What kind of product line does the company have?

Another important criteria is the company’s product line. Is the product line vast in scope, with large numbers of models, but small volumes sold amongst those models? Is the product line small, with few models, but large volumes sold across those models? For instance, in looking at the automotive industry, car manufacturers have a small product line offering, but sell millions of each of those models. Because of the consistency of orders, automotive manufacturers often run a JIT (Just In Time) or “Push-Pull” inventory system, where parts and materials for manufacturing arrive daily. Conversely, companies that manufacture custom made products, or service industries with cyclical and seasonal demand, should concentrate on running a Min/Max inventory system. Because these companies know an order will come, but aren’t sure of exactly when, they must maintain a minimum and maximum inventory level.

What kind of customers does the company sell to?

While every company likes to think their customers are good, and have good intentions, a number of companies operate in industries where the conduct of their customers is dictated by the market they buy in. Does the company sell in a highly competitive market where it seems like every customer decision to order is based on price and price alone? Does the company operate in a market where customers forge strong vendor relationships, where design and engineering capabilities are more valued over the lowest possible price? Each of these requires a different approach to inventory management. That customer that needs those custom made parts, and values a strong relationship with its vendors, will probably be interested in signing a contractual agreement on supply. Conversely, should the company that operates in a commodity based market be willing to hold inventory for one customer, or should this inventory be available on a first come, first serve basis? Obviously, operating in an industry where price is the overriding factor, means the inventory that is available, must be sold immediately. Matching inventory approach to business model, customer ordering patterns and the market a company services, must be the primary motivation behind deciding which approach to use. Several companies become enamored by JIT because it proposes lean inventory levels, and minimum month to month holding costs. For companies looking to lower their cost of inventory, JIT seems like the perfect fit in a perfect world. However, there are hidden costs to JIT, and they come in the form of not having safety stock, high costs of emergency freight when parts aren’t available, and a requirement of high volume, high dollar value orders, making it a drain on a company’s cash flow. Min/Max is that inventory approach of choice for those companies who have large product lines, small volume spread across those lines, and infrequent customer demands from a cyclical industry.

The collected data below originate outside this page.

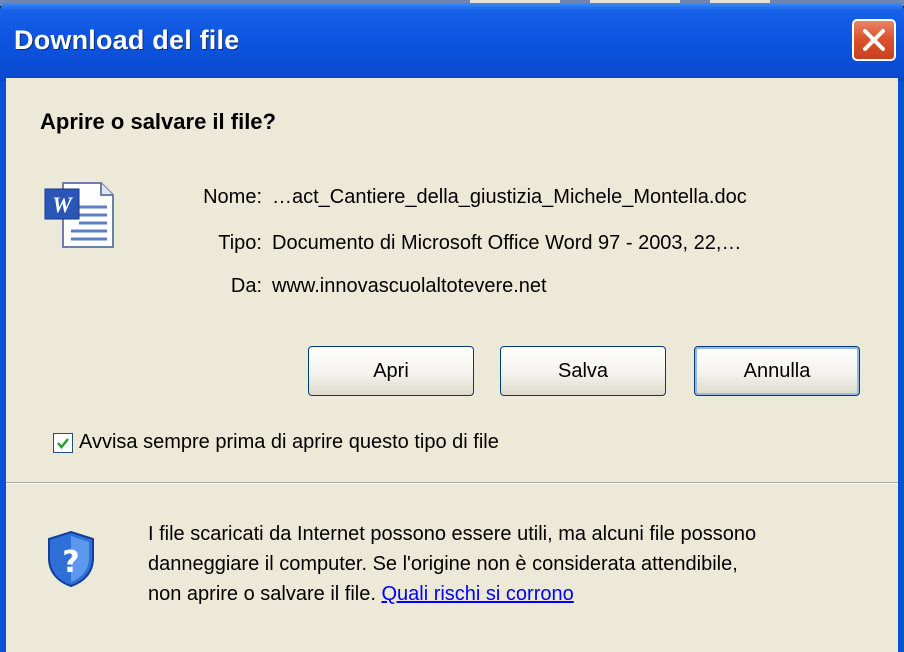  I want to click on dialog-heading: Aprire o salvare il file?, so click(158, 122).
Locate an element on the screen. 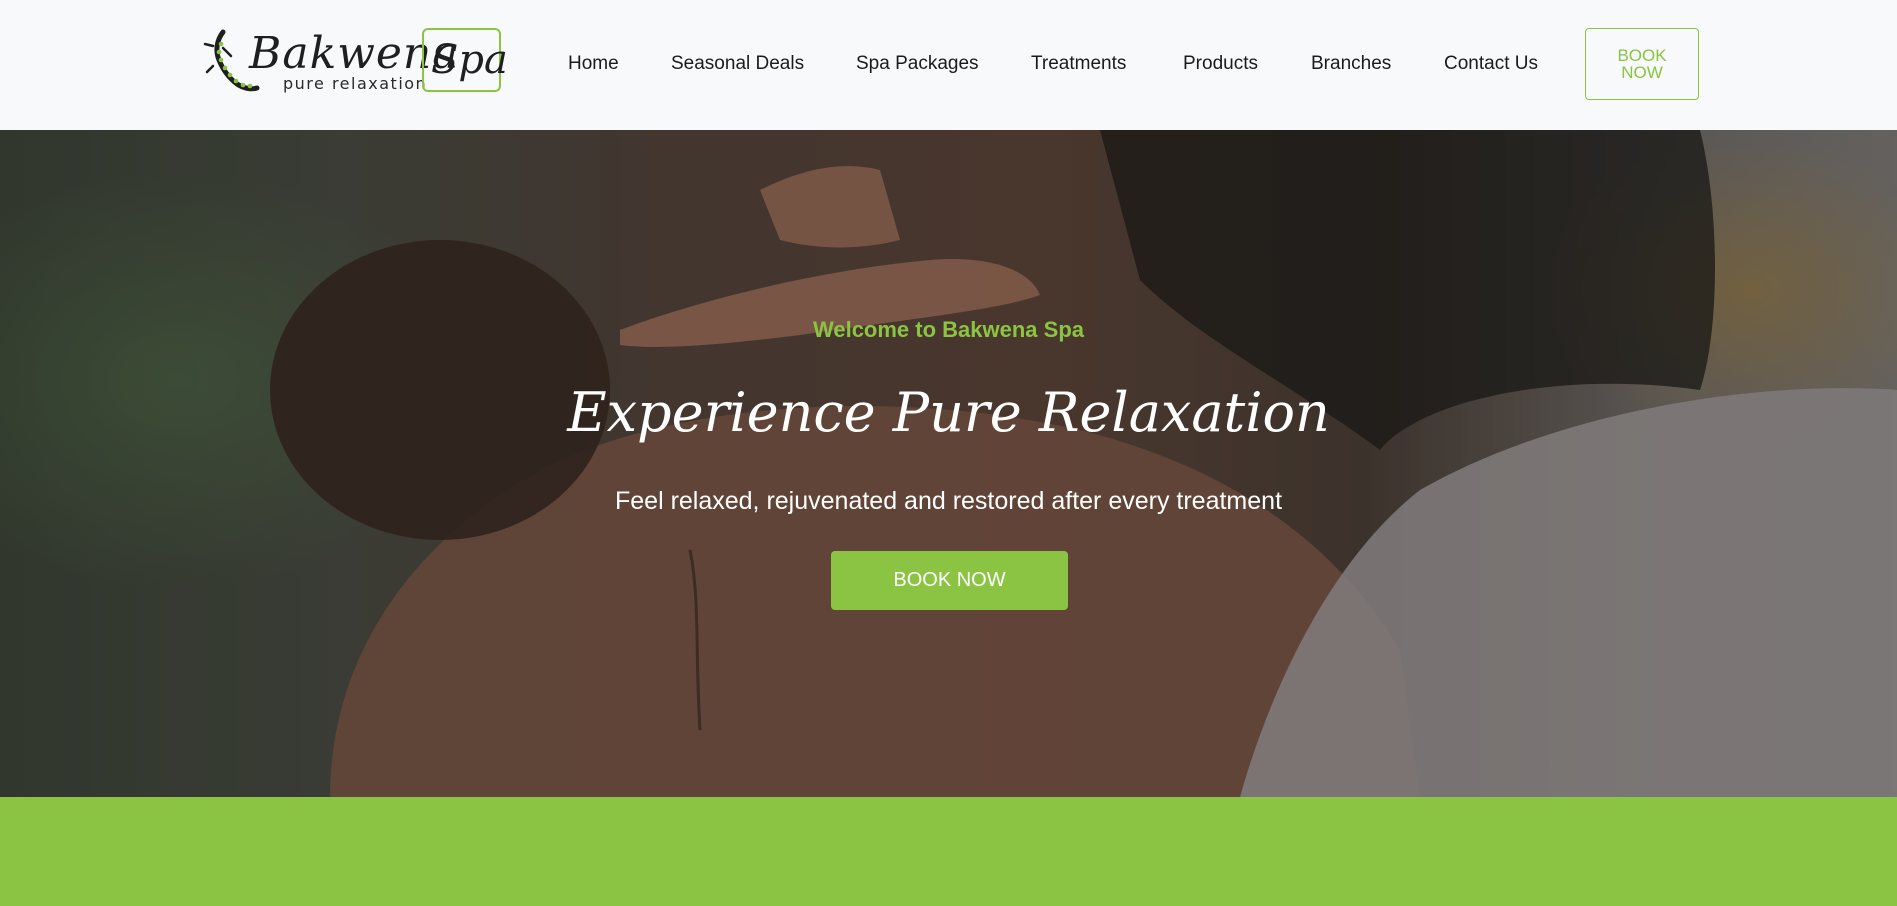 The image size is (1897, 906). nav-item-treatments: Treatments is located at coordinates (1078, 64).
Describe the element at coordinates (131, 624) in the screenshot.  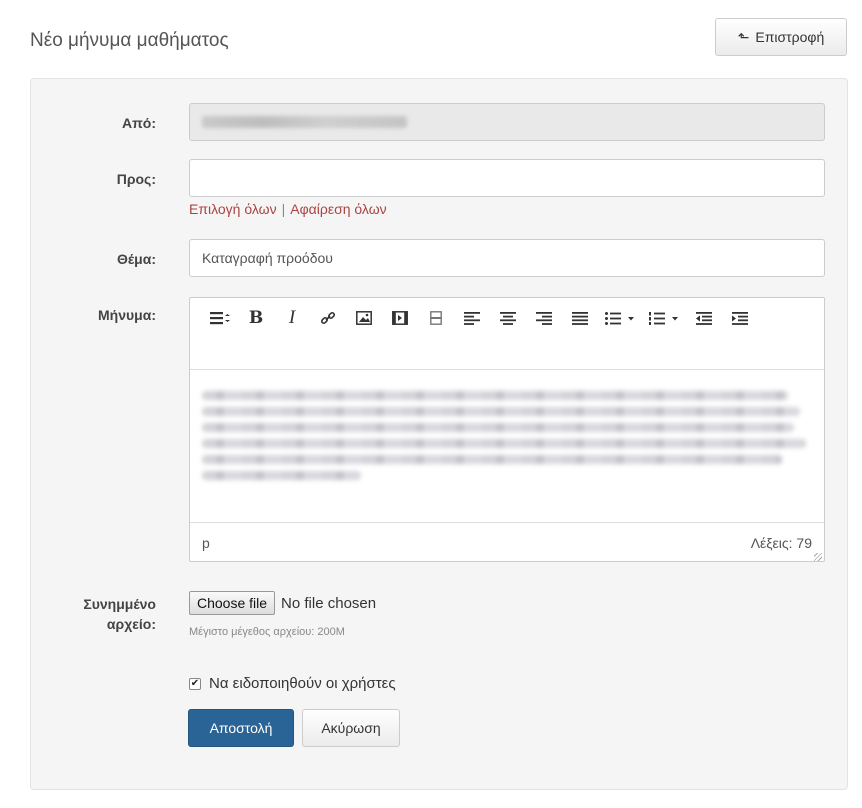
I see `attachment-label-line2: αρχείο:` at that location.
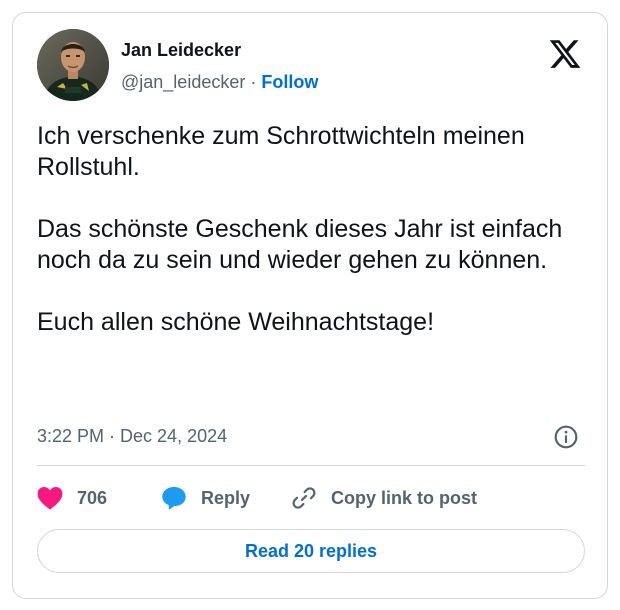  Describe the element at coordinates (311, 466) in the screenshot. I see `divider` at that location.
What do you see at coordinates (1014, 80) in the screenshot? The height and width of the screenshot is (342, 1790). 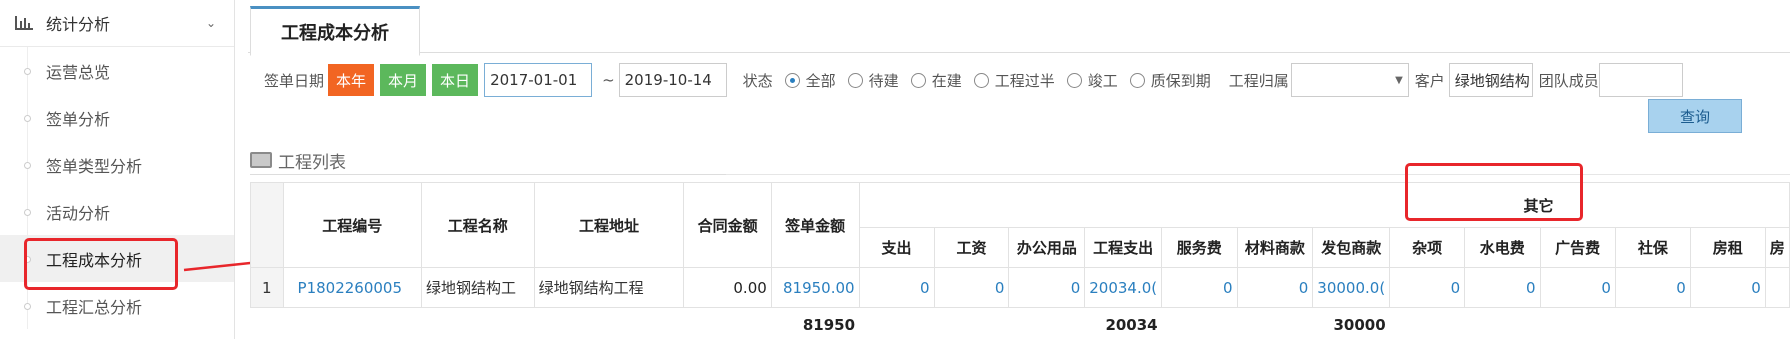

To summarize, these are the important questions to ask.

  • What type of market does the company operate in?
  • What kind of product lines does it offer?
  • Are customer demands cyclical and seasonal, or linear and constant?
  • Is the company’s purchasing power large or small?
  • Does the company operate in a price sensitive market, or one that measures vendor performance on other criteria?

When it comes to managing inventory, it’s really about what the company does, and does well. Don’t make the mistake of running an inventory system not conducive to your customers’ requirements. Be sure to address your market’s needs and don’t be enamored with an approach that simply won’t work for your business.